Tuesday, February 14, 2006

Beautiful and Tricky


Jake, Tommy, and Chris played a couple games of the 3-player version of Ido.

Ido is a clever game, with elements of many others, but with an incredible twist -- the game board CHANGES, as players see fit.

Pieces can only step on places that are the same size as the piece they are moving -- as the grid changes, the pieces switch between being movable, and immovable.

As I've browsed around, I've read many bad reviews of this game, some of them suggesting that the rules are incomplete and difficult. This is just WRONG. On each turn, the current player has a choice of 3 moves -- (1) introduce a new piece onto a legal space, (2) shift the grid to change the board, or (3) move your current pieces a number equal to the number of pieces on the board.
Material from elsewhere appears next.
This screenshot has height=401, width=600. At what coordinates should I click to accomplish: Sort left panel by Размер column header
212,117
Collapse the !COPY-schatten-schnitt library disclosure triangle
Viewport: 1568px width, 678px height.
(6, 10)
Once you've played the game through a time or two, you get some of the flow. It is a wonderful abstract strategy game -- everyone starts with the same pieces, and the shifting of the board adds a strategy unlike any other game I've ever played.

It's a great game -- if you don't get that, you haven't tried hard enough. And honestly, you don't have to try that hard -- there's a lot of common sense in regards to the rules.

The first time I played (Me, Jay, and Don), we had a couple questions. As we were searching for a possible answer in the rules, we came up with a logical conclusion, and the rules always ended up supporting that result.

Let's see how the games went:

Game 1: Jake got a piece off the board first. Tommy quickly followed, with Chris right after. Tommy got his next piece off. Then Jake did.

Tommy got his third piece off -- Tommy wins!! Chris only had one piece off, Jake had 2.

Game 2: Chris got his first piece off first. Jake got a piece off quick after that, and Tommy Next. Chris got his next 2 pieces off before anyone else got one off. Chris wins! Jake and Tommy each only had one piece off.